§ **Objective 1**
Translate this sentence from the forum thread on selling goats into Spanish: "I've only ever used Craigslist but I need to try something different."
§ **Objective 2**
Pick up the forum thread on selling goats after its last sentence and continue it.

I think a big part of selling is the pictures - if you're not already, take the time to get some decent ones. Mine aren't the best in the world, but they stand out in a quality comparison with my competition's photos (in my humble opinion, anyway. ) A good website is also a great asset, if you don't already have that too - it shows a buyer that you're a legit seller. I made free one with weebly, and it says I get 80-100 unique visitors a week!


----------



## Suzanne_Tyler (Jul 19, 2014)

Well, here are some ads and our website:
greenthomestead.com
http://winstonsalem.craigslist.org/grd/5536188480.html
http://winstonsalem.craigslist.org/grd/5621233897.html


----------



## ShireRidgeFarm (Sep 24, 2015)

Those adds look pretty good to me - definitely lots of nice pictures!  

One thing I have found is that the automated craigslist email will sometimes not deliver messages. I stopped using it and made a farm email address for people to contact directly. I get some weird spam sometimes, but I've never loss contact with someone like I would over the craigslist moderated email. 

Another thing about craigslist is that it just searches specific words - search engines like Google will make guesses and match synonyms but craigslist is a 1:1 perfect match to whatever you type in. At the end of my adds I put a bunch of tags where I type in all sorts of words that I think people who might want goats would search, things like tractor or truck or hay, so even someone not looking for goats will stumble across my adds. Sometimes I even misspell words in the tags, just incase the person searching does as well.


----------



## Suzanne_Tyler (Jul 19, 2014)

Thanks! So you put your email in the description?


----------



## ShireRidgeFarm (Sep 24, 2015)

Yep. When you make the add, you have to check the box "no replies to this email" and then it will let you put your email in the add.


----------



## Suzanne_Tyler (Jul 19, 2014)

Oh, okay. I'll go change that now  Thanks so much for all your advice!


----------



## VVFarm (Dec 14, 2015)

ShireRidgeFarm said:


> Those adds look pretty good to me - definitely lots of nice pictures!
> 
> One thing I have found is that the automated craigslist email will sometimes not deliver messages. I stopped using it and made a farm email address for people to contact directly. I get some weird spam sometimes, but I've never loss contact with someone like I would over the craigslist moderated email.
> 
> Another thing about craigslist is that it just searches specific words - search engines like Google will make guesses and match synonyms but craigslist is a 1:1 perfect match to whatever you type in. At the end of my adds I put a bunch of tags where I type in all sorts of words that I think people who might want goats would search, things like tractor or truck or hay, so even someone not looking for goats will stumble across my adds. Sometimes I even misspell words in the tags, just incase the person searching does as well.


Yep, I do that too. But I cringe every time I write the tags: Boar, billy, nanny, billies, nannies... LOL


----------



## catharina (Mar 17, 2016)

I've never had trouble selling kids before, but right now is just awful for me too!I don't have room for 2 bucks! I've only ever used Craigslist but I need to try something different. My photos aren't as good as everyone else's though--here are the 2 kids I'm trying to sell. They're San Clemente Island Goats.

§ **Given data**
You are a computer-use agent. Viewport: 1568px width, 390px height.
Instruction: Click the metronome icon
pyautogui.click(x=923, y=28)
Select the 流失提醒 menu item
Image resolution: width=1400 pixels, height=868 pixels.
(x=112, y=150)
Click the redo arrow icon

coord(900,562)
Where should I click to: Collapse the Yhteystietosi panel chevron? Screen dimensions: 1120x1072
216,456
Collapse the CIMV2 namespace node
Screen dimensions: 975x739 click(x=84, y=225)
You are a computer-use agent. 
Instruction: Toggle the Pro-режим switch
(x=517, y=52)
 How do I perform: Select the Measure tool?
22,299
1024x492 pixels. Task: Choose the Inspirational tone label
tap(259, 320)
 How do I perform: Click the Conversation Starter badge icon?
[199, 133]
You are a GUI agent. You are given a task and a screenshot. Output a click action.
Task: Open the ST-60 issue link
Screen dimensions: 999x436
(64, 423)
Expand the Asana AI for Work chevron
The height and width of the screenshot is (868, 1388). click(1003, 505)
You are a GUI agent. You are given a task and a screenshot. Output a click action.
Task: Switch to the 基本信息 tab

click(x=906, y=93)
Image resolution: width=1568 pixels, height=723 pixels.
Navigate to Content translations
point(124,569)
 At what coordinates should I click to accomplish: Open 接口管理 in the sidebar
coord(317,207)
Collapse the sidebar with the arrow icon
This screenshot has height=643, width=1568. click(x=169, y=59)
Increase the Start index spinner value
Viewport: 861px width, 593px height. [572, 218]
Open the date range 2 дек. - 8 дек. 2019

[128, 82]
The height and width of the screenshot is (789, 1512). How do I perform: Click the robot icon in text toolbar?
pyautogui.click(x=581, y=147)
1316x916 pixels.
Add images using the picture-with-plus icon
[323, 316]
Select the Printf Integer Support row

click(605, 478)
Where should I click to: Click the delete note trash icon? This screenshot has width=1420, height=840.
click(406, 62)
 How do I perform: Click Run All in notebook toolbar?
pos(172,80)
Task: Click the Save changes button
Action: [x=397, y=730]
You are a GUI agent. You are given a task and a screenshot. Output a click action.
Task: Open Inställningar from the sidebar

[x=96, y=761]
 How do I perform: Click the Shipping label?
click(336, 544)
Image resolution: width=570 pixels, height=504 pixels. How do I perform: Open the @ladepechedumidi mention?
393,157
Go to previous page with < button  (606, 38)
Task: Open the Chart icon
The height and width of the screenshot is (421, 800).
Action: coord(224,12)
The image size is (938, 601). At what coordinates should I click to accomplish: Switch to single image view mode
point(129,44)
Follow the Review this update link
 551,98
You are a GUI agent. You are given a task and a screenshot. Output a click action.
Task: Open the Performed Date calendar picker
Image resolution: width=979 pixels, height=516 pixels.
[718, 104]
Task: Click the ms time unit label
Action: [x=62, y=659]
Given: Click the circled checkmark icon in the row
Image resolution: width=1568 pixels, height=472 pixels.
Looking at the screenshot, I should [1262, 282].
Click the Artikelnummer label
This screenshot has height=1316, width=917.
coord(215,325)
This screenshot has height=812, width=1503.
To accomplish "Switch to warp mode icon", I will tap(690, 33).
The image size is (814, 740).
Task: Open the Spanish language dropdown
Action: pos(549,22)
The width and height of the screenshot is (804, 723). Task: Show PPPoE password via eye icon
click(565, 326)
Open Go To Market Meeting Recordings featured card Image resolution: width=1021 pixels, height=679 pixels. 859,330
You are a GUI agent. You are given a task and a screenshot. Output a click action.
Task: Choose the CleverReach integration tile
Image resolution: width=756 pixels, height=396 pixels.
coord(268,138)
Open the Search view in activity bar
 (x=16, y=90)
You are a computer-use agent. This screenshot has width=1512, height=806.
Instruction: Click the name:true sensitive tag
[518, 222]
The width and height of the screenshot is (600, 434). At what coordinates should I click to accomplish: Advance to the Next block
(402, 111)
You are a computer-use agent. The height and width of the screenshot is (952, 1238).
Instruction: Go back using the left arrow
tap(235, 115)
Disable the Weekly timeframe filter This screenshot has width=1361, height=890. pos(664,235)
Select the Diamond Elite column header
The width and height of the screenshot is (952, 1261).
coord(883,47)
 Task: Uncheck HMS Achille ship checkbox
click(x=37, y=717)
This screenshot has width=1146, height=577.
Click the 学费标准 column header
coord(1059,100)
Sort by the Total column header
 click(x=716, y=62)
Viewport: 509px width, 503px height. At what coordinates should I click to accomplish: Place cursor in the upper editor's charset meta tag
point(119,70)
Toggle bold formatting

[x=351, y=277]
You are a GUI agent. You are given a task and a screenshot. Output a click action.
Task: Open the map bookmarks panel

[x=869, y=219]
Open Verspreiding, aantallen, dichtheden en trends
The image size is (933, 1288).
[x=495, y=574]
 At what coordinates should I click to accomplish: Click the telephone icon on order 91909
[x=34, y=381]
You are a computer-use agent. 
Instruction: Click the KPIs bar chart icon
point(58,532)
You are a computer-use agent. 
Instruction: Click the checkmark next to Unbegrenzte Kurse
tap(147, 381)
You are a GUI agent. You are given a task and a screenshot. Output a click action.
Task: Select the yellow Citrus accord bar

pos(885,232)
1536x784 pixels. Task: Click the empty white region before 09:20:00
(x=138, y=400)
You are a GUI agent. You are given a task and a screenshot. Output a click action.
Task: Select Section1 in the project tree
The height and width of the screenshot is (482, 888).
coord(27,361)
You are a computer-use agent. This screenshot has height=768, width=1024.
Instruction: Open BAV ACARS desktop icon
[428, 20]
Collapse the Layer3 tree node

§ **Exercise result 1**
Solo he usado Craigslist, pero necesito probar algo diferente.

§ **Exercise result 2**
How do you get such good pictures? They're so close up & nice colors too.


----------



## catharina (Mar 17, 2016)

Having trouble trying to get the pictures on here...


----------



## catharina (Mar 17, 2016)

Not very good pictures & I should have brushed them first.


----------



## Suzanne_Tyler (Jul 19, 2014)

Where's that thread?.....

http://www.thegoatspot.net/forum/f193/taking-good-pictures-your-goats-how-160191/


----------



## Ranger1 (Sep 1, 2014)

I sell on CL, and at the local auction.


----------



## jaimn (May 16, 2015)

ShireRidgeFarm said:


> My goats have been selling like _crazy _this year! I think the longest I've had an add up is 5 days before someone responds - whethers and doelings are going quickly, while some bucklings have to wait longer for the right person. I sell mostly on craigslist, but also Facebook and a website called hoobly.com. I've got responses from all three, mostly craigslist though.
> 
> Here's a link to my remaining adds, if you're curious how I do it. Not sure if they're all that great or not, but I can say it's working.
> http://wheeling.craigslist.org/grd/5599168111.html
> ...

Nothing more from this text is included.